Shirin Akhter MP added that all types of violence against women must be monitored directly by the country. Many laws in preventing violence against women are existing, but very weak in implementation. This is the area where the government could focus on, she suggested.
At the end of the meeting, several recommendations emerged to overcome the mentioned challenges. Prof. Dr. Sadeka Halim’s recommendation was NHRC to build a database recording violence against women and demanded to take actions to reduce violence against women.

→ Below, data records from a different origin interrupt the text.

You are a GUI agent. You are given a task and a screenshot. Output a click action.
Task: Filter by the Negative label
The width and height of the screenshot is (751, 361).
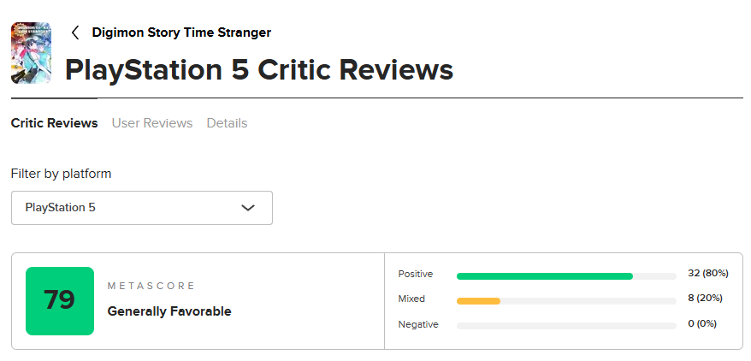[x=418, y=324]

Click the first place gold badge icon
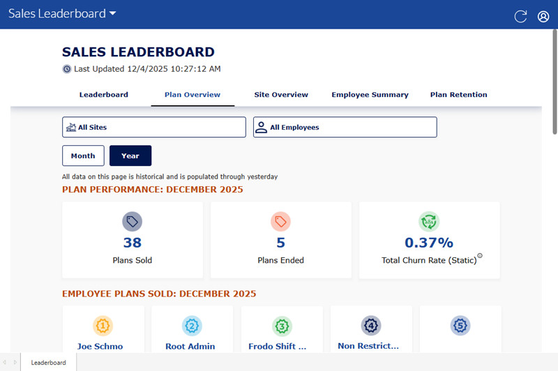pyautogui.click(x=103, y=325)
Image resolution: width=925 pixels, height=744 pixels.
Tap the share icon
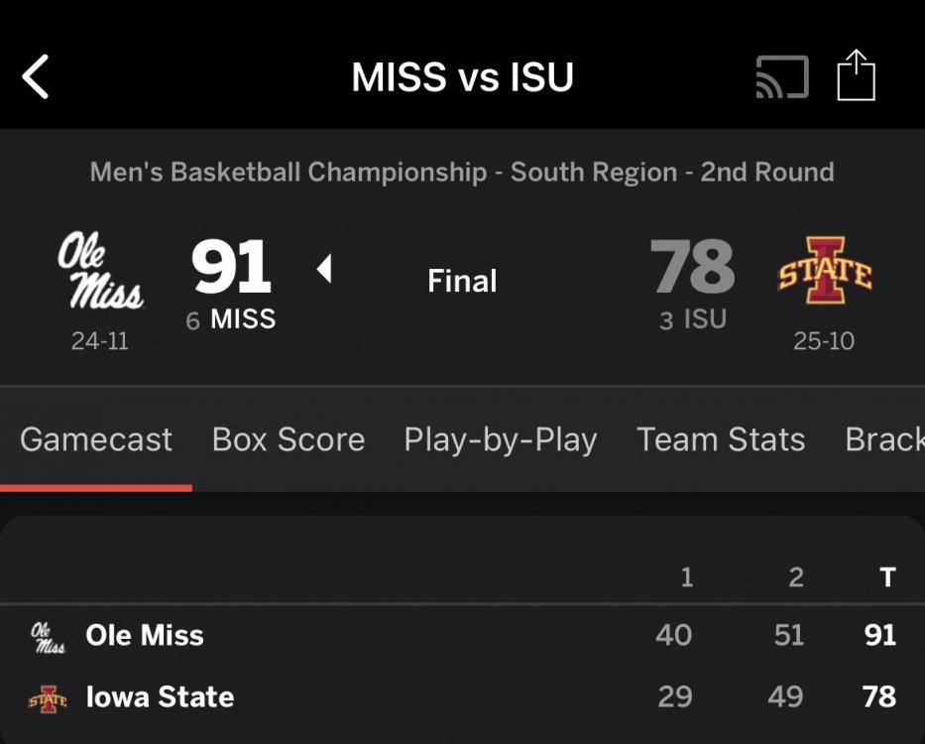(856, 76)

While in her keynote paper, BIWN Coordinator Falguni Tripura outlined the current state of human rights and pledges the government made through different UN treaties. She also shared an analysis of current state of indigenous women in Bangladesh. In the span of three years, human rights abuse on Adivasi women has doubled and the victims do not get justice from the police, court and civil administration. Falguni has said it may look that the number of crime inflicted upon Adivasi women and child are only 53 incidents, but the ratio in relations to national average is 5.7 percent, whereas the national population of indigenous peoples is only 1.8 percent. Indigenous women and girl victims do not get cooperation from the police, hospital doctors and local administration, which hinders from getting justice for the crime they suffered. Despite constitutional obligation of having reserved seats in national parliament and local government, indigenous women were not represented in Jatiya Sangsad and Local Government Councils, lamented Falguni Tripura of BIWN. The government needs to take stern actions against the perpetrators of the crimes to establish the rights of indigenous women and girls after determining the causes behind such violence, she demanded. Finally, concerning protection of indigenous women and girls from violence, Ms. Falguni Tripura recommended followings:
- Establish the human rights of indigenous women.
- Take immediate and proper actions to reduce violence against indigenous women and girls.
- Ensure punishment of the alleged perpetrators of violence against indigenous women and girls.
- Ensure commensurate compensation and rehabilitation of the victim.
- Ensure proper medical and legal aid support for the victims.
- Ensure effective and meaningful consultations with indigenous women prior to formulating policies concerning the development of women and keep a separate chapter for the indigenous women in the National Women Development Policy.
- Implement the Chittagong Hill Tracts Accord 1997 fully and declare a time bound road map for implementation of the Accord.
- Establish a separate land commission for the plains indigenous peoples.
- Ensure education and health services for indigenous women.
- Take special measures to reduce maternal and child mortality of indigenous peoples.
- Ensure the rights of indigenous women in land and property and recognize the role of indigenous women in preserving the forests and natural resources.
- Ensure quota for indigenous women in every sector and allowances for the widowed and elderly women.
- Ensure indigenous women representative’s area wise in Parliament and Local Government.